Chieti: un fungo allucinogeno per trattare la depressione

Un allucinogeno, la psilocibina, come trattamento per la depressione che non risponde ai farmaci. A Chieti la sperimentazione clinica

Da anni la psilocibina sta mostrando interessanti proprietà terapeutiche per un ampio insieme di patologie, specie psichiatriche o per il trattamento del dolore cronico. Tuttavia, a causa della illegalità della sostanza e dei vincoli rigorosi che la riguardano, finora è risultato difficile ottenere dati inoppugnabili sulla sua portata terapeutica.
Una speranza per trattare la depressione che non risponde ai farmaci arriva da Chieti, dove prende avvio una sperimentazione senza precedenti che prevede l’utilizzo della psilocibina, sostanza psichedelica con potenziale effetto antidepressivo.

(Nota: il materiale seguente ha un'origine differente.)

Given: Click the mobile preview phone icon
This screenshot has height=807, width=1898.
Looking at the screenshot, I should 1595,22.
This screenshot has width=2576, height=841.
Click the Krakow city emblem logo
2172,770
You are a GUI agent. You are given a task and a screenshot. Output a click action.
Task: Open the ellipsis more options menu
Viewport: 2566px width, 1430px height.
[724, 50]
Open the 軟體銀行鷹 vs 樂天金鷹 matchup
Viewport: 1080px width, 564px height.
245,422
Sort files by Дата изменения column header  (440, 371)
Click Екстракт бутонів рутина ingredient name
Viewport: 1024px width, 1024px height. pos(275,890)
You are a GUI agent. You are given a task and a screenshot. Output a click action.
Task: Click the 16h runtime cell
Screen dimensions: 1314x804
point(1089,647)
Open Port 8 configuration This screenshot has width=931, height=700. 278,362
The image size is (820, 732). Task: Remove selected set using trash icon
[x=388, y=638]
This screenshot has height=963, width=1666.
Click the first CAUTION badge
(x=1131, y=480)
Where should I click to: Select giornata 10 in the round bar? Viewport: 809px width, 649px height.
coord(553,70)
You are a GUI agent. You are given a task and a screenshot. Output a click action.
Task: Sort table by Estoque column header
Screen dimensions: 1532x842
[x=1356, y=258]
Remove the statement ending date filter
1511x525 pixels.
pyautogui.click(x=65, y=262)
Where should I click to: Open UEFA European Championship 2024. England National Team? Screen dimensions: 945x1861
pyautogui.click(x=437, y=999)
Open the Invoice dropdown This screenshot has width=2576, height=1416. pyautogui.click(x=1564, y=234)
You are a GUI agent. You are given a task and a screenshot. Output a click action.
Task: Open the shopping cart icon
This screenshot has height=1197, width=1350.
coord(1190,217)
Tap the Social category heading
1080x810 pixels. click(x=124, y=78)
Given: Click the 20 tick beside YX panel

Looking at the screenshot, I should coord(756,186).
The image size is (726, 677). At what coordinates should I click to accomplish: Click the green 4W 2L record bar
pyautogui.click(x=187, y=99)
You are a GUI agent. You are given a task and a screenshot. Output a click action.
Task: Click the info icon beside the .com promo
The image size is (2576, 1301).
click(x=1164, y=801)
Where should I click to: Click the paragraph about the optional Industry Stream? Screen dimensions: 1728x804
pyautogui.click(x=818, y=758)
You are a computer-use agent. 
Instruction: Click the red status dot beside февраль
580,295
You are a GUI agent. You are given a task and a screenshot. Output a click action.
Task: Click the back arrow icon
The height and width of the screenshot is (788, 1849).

È la prima volta che la terapia psichedelica viene utilizzata in uno studio sperimentale, autorizzato dall’Agenzia Italiana del Farmaco. Lo studio è condotto nella Clinica Psichiatrica dell’ospedale di Chieti diretta da Giovanni Martinotti (nella foto), con il contributo del Dipartimento di Neuroscienze, Imaging e Scienze Cliniche dell’Università d’Annunzio e in collaborazione con la Asl Roma 5 e l’Azienda Ospedaliera Universitaria Ospedali Riuniti di Foggia.

L’interesse legato alla sperimentazione risiede negli effetti allucinogeni prodotti dalla psilocibina, un composto naturale contenuto in alcune specie di funghi: una volta assunto viene trasformato nell’organismo in psilocina, che agisce su recettori della serotonina modulando l’attività delle reti cerebrali coinvolte nell’umore, nella percezione e nel pensiero.

Negli ultimi anni diversi studi clinici condotti negli Stati Uniti, Regno Unito, Svizzera e Australia hanno evidenziato che una o due somministrazioni di psilocibina possono produrre effetti antidepressivi rapidi e duraturi, con miglioramenti clinici significativi persistenti fino a sei mesi in pazienti con depressione resistente ai trattamenti tradizionali.

Lo studio, finanziato con fondi PNRR e coordinato dall’Istituto Superiore di Sanità sotto la supervisione di Francesca Zoratto, avrà una durata di 24 mesi e prevede l’arruolamento di 68 pazienti con depressione resistente che saranno trattati con psilocibina; gli effetti saranno valutati con tecniche avanzate di neuroimaging e neurofisiologia, metodologie che permettono di ottenere immagini dettagliate del cervello, con l’obiettivo di identificare biomarcatori cerebrali e definire nuove strategie di psichiatria di precisione.

“Siamo di fronte a un cambio di paradigma sia scientifico che culturale   – sottolinea Giovanni Martinotti, professore ordinario di Psichiatria all’Università di Chieti – che ci permette di saperne di più sul potenziale antidepressivo della psilocibina e sulle sue modalità di azione. È una grande occasione per la ricerca italiana e per migliorare le cure per la salute mentale. Queste conoscenze potranno rendere l’impiego delle nuove molecole ancora più sicuro, accettabile e accessibile per l’applicazione in ambito clinico”.

Francesca Zoratto, capo ricercatore del progetto, aggiunge:

“Per la prima volta potremo valutare l’efficacia della della psilocibina in un contesto rigorosamente controllato e clinicamente supervisionato, ma anche esplorarne forme innovative come quella non psichedelica, che possa eliminare gli effetti allucinogeni mantenendo il potenziale terapeutico”.